§ Work order:
The entries below contain a stretch that opens with the line containing "Expand the -4,20K surplus transaction details" and closes with the line containing "Viewport: 640px width, 512px height."; set down that stretch exactly, both ends included, and nothing else.

Records from a data source:
==========

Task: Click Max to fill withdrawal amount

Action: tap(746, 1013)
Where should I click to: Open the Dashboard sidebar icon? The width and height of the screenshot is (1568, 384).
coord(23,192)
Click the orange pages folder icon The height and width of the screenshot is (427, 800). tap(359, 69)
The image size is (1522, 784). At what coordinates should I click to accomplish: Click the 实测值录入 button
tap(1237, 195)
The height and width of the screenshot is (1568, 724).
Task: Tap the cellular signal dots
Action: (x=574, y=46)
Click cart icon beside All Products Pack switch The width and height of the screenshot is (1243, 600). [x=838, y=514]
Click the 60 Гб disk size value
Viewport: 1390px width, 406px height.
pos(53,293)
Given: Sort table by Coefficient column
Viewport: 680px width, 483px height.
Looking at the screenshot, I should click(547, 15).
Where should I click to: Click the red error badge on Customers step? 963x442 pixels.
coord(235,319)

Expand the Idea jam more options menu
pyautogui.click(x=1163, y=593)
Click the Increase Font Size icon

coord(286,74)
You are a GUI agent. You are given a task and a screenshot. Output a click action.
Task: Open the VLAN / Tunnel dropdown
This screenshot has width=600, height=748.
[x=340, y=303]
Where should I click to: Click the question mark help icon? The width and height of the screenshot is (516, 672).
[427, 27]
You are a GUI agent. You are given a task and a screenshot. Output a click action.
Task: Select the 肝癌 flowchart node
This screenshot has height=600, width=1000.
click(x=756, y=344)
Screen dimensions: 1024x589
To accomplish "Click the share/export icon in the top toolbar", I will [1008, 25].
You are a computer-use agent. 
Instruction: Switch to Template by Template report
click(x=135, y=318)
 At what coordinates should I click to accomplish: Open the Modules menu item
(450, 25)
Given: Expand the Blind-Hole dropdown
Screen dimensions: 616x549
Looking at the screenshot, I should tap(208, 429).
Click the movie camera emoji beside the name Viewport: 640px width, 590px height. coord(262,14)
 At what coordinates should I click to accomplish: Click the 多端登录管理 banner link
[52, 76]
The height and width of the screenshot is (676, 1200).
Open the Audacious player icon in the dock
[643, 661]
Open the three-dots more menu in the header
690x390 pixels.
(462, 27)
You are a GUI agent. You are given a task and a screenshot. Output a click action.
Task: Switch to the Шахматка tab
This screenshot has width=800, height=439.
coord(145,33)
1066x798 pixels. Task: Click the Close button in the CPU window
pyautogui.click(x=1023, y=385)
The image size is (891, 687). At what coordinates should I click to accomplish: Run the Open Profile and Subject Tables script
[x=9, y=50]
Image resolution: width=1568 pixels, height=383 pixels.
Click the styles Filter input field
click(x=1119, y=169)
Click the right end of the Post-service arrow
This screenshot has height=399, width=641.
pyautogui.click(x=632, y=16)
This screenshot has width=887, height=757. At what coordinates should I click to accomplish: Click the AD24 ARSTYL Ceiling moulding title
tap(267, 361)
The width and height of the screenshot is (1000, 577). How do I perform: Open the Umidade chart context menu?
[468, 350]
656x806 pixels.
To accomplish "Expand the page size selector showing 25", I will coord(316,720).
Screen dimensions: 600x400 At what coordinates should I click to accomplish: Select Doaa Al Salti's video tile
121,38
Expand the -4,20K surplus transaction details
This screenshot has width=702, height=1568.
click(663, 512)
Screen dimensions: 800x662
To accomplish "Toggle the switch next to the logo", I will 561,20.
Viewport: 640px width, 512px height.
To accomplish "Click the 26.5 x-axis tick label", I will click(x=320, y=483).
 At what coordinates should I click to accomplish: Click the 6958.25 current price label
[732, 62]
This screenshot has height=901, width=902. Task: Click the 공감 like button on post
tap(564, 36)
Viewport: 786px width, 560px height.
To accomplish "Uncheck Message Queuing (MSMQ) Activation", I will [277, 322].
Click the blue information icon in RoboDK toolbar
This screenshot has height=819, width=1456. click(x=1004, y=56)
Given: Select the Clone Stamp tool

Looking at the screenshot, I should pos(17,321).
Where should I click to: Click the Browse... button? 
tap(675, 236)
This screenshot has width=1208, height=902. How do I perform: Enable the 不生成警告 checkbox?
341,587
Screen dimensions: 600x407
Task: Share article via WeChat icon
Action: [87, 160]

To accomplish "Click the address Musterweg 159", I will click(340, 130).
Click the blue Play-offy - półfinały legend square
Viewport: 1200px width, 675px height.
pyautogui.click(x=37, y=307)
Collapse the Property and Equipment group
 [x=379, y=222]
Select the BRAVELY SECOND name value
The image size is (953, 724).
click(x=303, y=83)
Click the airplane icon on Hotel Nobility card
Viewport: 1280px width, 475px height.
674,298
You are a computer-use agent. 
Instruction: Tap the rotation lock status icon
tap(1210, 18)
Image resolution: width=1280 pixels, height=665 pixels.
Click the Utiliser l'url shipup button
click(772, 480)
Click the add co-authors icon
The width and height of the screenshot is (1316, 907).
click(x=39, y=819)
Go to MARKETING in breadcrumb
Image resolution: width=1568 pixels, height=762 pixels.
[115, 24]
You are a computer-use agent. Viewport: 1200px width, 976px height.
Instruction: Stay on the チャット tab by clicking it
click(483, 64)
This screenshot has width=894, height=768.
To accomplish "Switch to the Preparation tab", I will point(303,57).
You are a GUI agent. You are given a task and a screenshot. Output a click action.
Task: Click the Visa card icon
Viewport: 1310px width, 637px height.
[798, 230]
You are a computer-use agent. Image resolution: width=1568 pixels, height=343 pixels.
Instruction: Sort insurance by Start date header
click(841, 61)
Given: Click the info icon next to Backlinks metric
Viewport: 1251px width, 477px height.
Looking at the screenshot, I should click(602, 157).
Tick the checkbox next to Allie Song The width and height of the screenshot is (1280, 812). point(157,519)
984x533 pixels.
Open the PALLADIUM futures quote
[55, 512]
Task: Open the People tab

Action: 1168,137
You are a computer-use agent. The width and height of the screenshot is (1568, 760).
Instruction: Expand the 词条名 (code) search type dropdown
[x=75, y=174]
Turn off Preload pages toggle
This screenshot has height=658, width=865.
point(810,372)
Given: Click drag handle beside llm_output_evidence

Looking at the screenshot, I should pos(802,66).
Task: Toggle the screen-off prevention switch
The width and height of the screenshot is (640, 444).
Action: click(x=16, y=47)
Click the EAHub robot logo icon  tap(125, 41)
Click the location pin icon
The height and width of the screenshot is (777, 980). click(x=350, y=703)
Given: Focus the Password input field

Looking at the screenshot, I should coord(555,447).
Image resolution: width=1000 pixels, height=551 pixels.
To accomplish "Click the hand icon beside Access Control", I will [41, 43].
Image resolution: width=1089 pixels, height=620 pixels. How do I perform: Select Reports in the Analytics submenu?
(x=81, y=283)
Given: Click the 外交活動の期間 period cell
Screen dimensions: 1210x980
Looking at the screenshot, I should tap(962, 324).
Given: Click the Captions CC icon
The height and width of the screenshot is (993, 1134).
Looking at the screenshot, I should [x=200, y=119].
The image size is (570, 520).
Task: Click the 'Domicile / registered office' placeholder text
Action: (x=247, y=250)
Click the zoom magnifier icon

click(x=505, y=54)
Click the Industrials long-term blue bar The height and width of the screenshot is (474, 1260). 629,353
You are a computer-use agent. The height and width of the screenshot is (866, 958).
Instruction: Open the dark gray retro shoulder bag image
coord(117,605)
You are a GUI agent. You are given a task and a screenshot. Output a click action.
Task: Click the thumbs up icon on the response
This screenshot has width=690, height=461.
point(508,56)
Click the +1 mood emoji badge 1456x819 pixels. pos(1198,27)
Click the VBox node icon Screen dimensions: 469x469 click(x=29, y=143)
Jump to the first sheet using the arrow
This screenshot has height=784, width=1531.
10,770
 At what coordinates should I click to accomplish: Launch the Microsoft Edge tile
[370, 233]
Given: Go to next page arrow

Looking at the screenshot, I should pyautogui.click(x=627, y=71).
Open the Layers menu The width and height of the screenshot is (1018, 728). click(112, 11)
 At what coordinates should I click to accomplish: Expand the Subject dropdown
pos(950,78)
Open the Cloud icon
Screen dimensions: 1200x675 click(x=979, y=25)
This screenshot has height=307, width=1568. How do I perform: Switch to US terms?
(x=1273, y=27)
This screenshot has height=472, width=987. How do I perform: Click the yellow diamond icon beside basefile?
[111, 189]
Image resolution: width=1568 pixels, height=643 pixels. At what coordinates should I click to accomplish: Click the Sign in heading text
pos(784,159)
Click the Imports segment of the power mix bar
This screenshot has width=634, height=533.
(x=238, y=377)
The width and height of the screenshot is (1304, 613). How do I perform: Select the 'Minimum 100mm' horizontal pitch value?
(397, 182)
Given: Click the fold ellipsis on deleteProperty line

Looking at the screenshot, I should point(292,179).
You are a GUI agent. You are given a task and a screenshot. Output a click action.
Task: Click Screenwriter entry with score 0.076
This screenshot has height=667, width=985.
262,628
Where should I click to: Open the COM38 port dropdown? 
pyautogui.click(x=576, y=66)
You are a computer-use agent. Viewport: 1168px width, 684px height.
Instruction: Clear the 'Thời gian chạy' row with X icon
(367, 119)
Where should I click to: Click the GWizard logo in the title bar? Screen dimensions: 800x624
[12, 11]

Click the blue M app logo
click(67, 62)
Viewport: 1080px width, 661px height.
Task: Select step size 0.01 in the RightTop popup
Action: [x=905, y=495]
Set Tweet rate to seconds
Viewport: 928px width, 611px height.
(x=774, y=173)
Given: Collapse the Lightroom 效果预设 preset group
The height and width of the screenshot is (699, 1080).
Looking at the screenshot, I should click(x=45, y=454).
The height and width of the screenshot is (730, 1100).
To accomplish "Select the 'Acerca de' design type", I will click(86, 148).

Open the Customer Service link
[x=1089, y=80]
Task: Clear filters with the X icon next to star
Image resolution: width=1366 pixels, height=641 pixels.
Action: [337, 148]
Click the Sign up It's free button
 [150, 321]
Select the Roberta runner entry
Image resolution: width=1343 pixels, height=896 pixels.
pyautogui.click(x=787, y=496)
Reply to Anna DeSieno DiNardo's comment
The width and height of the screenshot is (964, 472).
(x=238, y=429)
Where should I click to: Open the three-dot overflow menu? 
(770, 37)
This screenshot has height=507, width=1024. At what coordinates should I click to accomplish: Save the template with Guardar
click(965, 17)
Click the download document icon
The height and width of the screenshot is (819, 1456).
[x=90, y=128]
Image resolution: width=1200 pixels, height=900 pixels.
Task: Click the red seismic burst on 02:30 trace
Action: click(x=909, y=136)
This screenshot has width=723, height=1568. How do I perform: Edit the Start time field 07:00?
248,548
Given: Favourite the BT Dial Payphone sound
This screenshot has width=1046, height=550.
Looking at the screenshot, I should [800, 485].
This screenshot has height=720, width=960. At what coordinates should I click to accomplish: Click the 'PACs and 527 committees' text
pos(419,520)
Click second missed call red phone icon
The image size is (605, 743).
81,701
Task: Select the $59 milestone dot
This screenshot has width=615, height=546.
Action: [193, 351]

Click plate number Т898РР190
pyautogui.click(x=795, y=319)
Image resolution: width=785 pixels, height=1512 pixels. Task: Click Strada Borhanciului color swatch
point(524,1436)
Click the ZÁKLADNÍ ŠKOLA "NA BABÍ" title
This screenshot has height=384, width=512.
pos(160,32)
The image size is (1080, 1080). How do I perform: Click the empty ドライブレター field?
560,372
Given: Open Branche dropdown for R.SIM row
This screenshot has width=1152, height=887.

==========

§ Worked solution:
Expand the -4,20K surplus transaction details
This screenshot has width=702, height=1568.
click(663, 512)
Screen dimensions: 800x662
To accomplish "Toggle the switch next to the logo", I will 561,20.
Viewport: 640px width, 512px height.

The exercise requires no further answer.